The Tallahassee Democrat reported that the House gave preliminary approval to the penalty as part of a $105.3 billion state budget for the coming year. Miami-Dade, Broward, Palm Beach, Leon, Alachua, and Volusia would be among the impacted counties.

Specifically, the proposal by Republican state Rep. Randy Fine cuts the funds in the targeted jurisdictions that pay the salaries of administrators making more than $100,000 a year. Those education dollars would then be redistributed to Florida’s remaining counties.

“Most students didn’t want to wear masks in the first place!” DeSantis said. “Let’s also give parents recourse for harms imposed on their kids due to this defiance. They should get compensated for academic, social, and emotional problems caused by these policies.”

Available evidence suggests that masks have played little, if any, role in reducing COVID-19’s spread across the United States, such as the U.S. Centers for Disease Control’s (CDC’s) September 2020 acknowledgement that masks cannot be counted on to keep out COVID when spending 15 minutes or longer within six feet of someone, or a May 2020 study published by CDC’s peer-reviewed journal Emerging Infectious Diseases that “did not find evidence that surgical-type face masks are effective in reducing laboratory-confirmed influenza transmission, either when worn by infected persons (source control) or by persons in the general community to reduce their susceptibility.”

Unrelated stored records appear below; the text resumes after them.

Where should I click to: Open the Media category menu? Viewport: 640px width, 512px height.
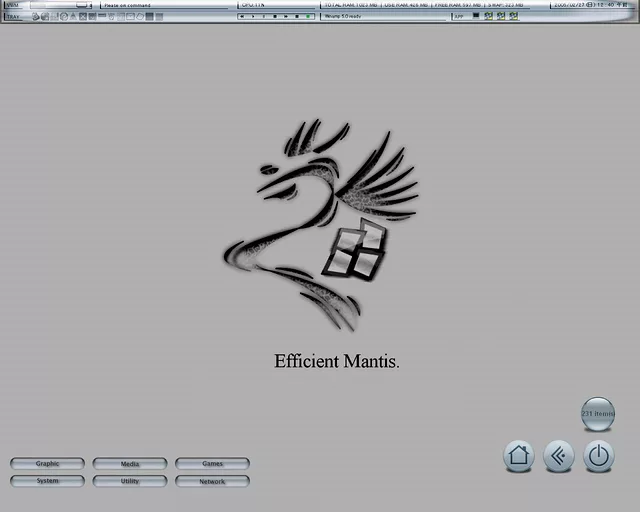130,464
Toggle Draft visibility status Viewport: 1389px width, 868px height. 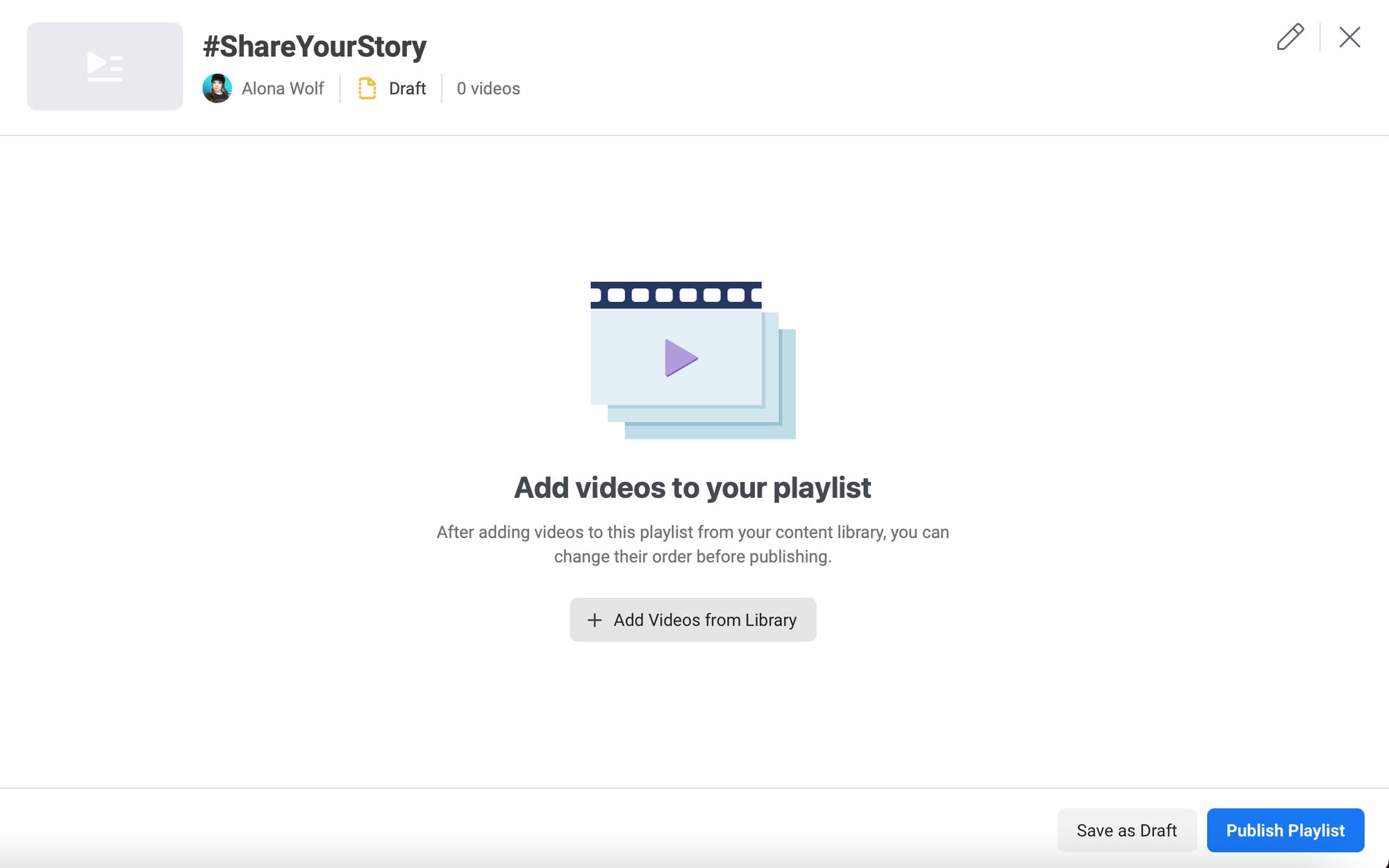[x=391, y=88]
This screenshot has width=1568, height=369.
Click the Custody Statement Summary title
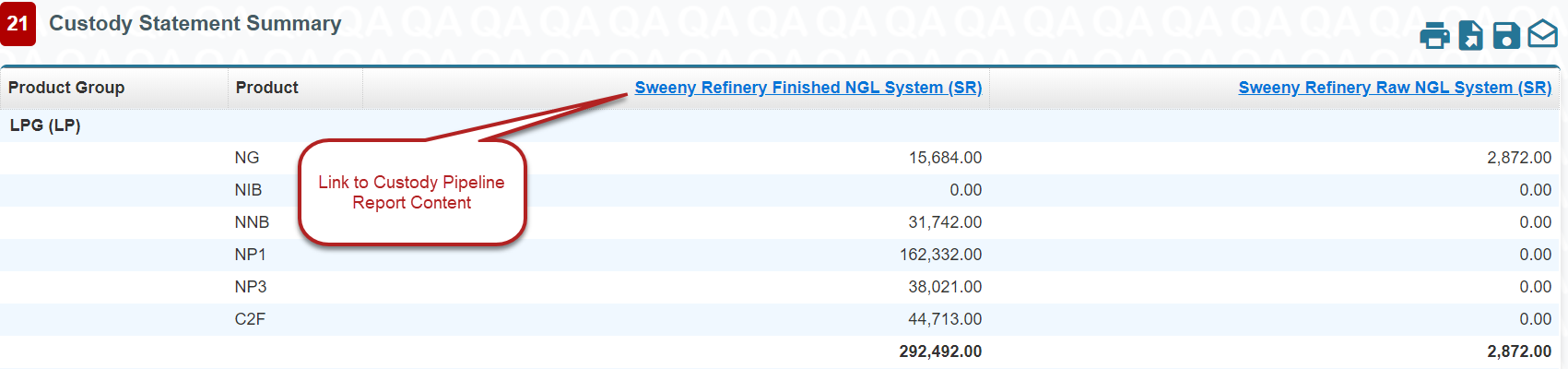click(x=195, y=24)
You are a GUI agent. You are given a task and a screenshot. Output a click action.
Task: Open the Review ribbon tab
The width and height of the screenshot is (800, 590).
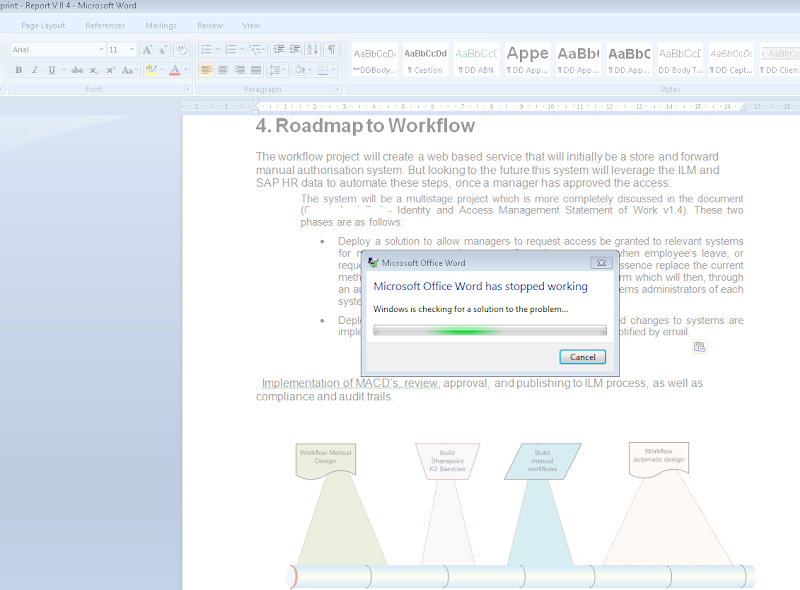pos(210,25)
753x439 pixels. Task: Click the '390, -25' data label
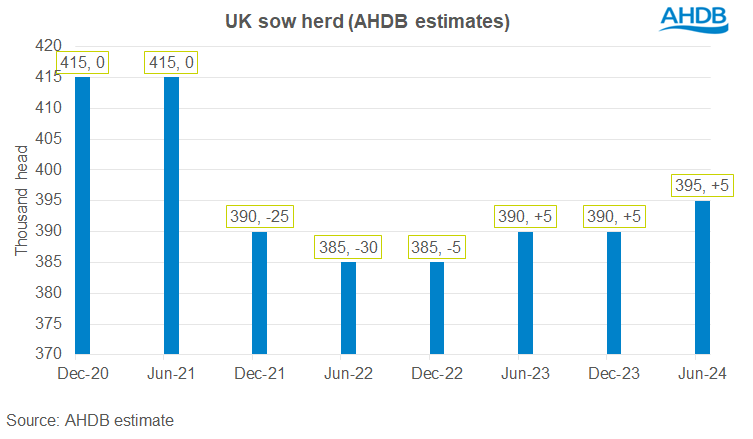[x=259, y=215]
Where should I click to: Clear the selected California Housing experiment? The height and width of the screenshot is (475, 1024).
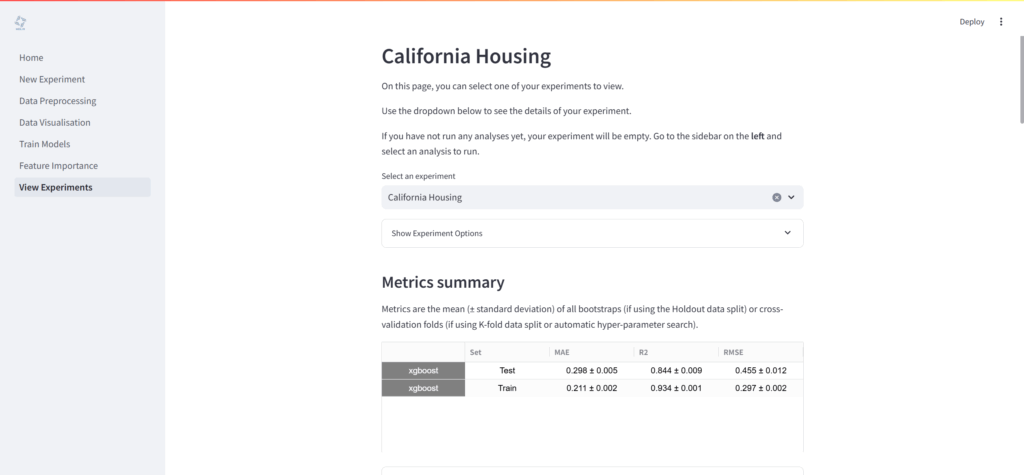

Last May, another study found that, though mandates effectively increased mask use, that usage did not yield the expected benefits: “mask mandates and use (were) not associated with lower SARS-CoV-2 spread among U.S. states” from March 2020 to March 2021. In fact, the researchers found the results to be a net negative, with masks increasing “dehydration … headaches and sweating and decreas[ing] cognitive precision,” and interfering with communication, as well as impairing social learning among children.

“The potential educational harms of mandatory-masking policies are much more firmly established, at least at this point, than their possible benefits in stopping the spread of COVID-19 in schools,” University of California-San Francisco epidemiologist professor Vinay Prasad wrote in September. “Early childhood is a crucial period when humans develop cultural, language, and social skills, including the ability to detect emotion on other people’s faces. Social interactions with friends, parents, and caregivers are integral to fostering children’s growth and well-being.”

Only seven states (plus the District of Columbia and several U.S. territories) still have statewide mask mandates. Numerous left-wing figures have claimed that evolving scientific knowledge has justified the change, but critics suspect the real deciding factor was internal polling, such as that conducted by New Jersey Democrat Gov. Phil Murphy’s team, indicating that forced masking is deeply unpopular.

Since taking office in 2019, DeSantis has aggressively pursued a litany of conservative priorities, including protections for religious freedom, conscience rights, and the objective reality of biological sex, with a special focus on opposing COVID-related lockdowns and mandates, raising his profile as a potential 2024 U.S. presidential contender in the eyes of conservatives. Many of his supporters are currently waiting anxiously to see if he will sign or veto a measure that would extend liability immunity to hospitals related to COVID treatment.